### What the task requires:
Each line from the one containing "The image size is (512, 465)." through the end of the data is to be written out exactly, and nothing more.
--- Records provided Enclosed Below ---
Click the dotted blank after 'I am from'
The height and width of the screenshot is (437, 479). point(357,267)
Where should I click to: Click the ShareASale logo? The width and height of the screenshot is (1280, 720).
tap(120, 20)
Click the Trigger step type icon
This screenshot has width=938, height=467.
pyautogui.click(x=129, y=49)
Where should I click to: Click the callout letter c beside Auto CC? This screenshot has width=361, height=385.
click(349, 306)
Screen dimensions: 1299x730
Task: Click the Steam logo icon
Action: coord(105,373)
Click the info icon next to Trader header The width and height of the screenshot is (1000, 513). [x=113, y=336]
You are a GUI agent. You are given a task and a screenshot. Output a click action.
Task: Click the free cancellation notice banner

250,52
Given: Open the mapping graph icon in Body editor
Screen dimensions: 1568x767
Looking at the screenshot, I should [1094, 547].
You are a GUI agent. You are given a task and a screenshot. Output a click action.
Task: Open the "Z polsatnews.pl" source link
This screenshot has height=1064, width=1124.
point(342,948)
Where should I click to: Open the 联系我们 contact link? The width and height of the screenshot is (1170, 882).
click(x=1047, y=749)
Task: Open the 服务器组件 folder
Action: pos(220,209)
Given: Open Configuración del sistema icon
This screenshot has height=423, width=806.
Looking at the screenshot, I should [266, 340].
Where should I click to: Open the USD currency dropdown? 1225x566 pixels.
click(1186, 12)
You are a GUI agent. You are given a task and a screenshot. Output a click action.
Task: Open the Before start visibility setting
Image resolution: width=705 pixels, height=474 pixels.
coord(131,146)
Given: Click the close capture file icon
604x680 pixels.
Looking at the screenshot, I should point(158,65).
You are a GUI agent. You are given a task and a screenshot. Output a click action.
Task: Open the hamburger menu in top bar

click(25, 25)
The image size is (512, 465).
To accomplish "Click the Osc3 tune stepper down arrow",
--- End of Enclosed Records provided ---
### Exercise answer:
The image size is (512, 465).
To accomplish "Click the Osc3 tune stepper down arrow",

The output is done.